Al llegar al juzgado donde se decidirá si es sentenciada a 10 años de prisión, como pide la Fiscalía, la exgerente de CAMC denunció que sus derechos fueron vulnerados y dijo que le parece injusto el pedido que hizo el Ministerio Público.

La Razón Digital / Baldwin Montero / La Paz
El Tribunal Primero de Sentencia sesiona este lunes en La Paz para dictar fallo en el caso de Gabriela Zapata, para quien la Fiscalía pidió 10 años de cárcel por los delitos de contribuciones y ventajas ilegítimas, asociación delictuosa y uso indebido de bienes y servicios públicos.


Al ingresar al juzgado, la exgerente de la empresa china CAMC y expareja del presidente Evo Morales dijo que se encomendaba a Dios y que esperaba un “fallo justo”, que tome en cuenta la vulneración de sus derechos en este proceso.

“Quisiera que se adopte un fallo justo, tomando en cuenta todos esos elementos que como defensa hemos aportado. También tomando en cuenta de que se han vulnerado nuestros derechos. Me encomiendo a Dios y creo que los jueces pueden ser hombres dignos y probos de la justicia para poder tomar una decisión”, dijo.

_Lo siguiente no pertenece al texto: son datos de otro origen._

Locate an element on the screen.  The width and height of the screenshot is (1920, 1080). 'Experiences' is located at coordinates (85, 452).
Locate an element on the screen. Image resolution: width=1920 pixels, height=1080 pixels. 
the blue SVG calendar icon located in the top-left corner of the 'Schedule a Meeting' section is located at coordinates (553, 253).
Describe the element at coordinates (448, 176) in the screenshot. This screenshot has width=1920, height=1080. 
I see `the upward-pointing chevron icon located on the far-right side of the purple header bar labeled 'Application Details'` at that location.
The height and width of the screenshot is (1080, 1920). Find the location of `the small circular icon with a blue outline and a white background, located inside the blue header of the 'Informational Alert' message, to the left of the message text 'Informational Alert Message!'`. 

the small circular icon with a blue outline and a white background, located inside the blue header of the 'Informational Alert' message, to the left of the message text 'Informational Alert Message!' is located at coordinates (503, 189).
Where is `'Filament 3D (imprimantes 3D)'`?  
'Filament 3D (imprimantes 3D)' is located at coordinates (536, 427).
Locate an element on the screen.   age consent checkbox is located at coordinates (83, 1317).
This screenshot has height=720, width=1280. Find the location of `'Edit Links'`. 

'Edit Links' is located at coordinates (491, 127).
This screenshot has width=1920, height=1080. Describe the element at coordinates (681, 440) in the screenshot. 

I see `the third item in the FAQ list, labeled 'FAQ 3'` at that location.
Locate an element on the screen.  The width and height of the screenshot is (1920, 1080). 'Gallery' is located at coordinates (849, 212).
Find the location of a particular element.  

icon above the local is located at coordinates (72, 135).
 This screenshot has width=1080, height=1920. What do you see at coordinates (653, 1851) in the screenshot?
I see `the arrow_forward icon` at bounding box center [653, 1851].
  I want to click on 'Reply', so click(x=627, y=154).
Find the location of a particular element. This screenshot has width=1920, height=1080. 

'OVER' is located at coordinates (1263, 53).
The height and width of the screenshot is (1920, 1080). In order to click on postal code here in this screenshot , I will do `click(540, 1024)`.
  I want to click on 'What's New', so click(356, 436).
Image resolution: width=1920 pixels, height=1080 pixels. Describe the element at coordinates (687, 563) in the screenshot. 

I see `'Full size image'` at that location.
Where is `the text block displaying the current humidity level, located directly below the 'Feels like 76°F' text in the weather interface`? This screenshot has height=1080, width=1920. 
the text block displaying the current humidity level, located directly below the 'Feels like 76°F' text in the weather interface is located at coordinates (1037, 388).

La audiencia comenzó aproximadamente a las 09.30 y después del mediodía se declaró un cuarto intermedio hasta las 14.30, cuando se retomará el proceso en el que también está procesada la extitular de Gestión Social del Ministerio de la Presidencia, Cristina Choque, para quien el Ministerio Público pidió ocho años de prisión.

Zapata llegó hasta el juzgado vestida con una blusa blanca y un pantalón beige, con resguardo policial. Dijo que le parecía exagerado el pedido de 10 años de prisión que hizo la Fiscalía.

“Nos parece injusto e inhumano. Injusto porque no nos han permitido presentar un informe financiero, ni entrar a mi casa”, argumentó.

La exgerente de CAMC es acusada de legitimación de ganancias ilícitas, asociación delictuosa, falsedad ideológica, uso de instrumento falsificado, contribuciones y ventajas ilegítimas y uso de bienes y servicios públicos.

La investigación determinó que la acusada sostuvo reuniones con empresarios e inversores privados en oficinas de la Unidad de Gestión Social, que depende del Ministerio de la Presidencia, sin ser funcionaria pública.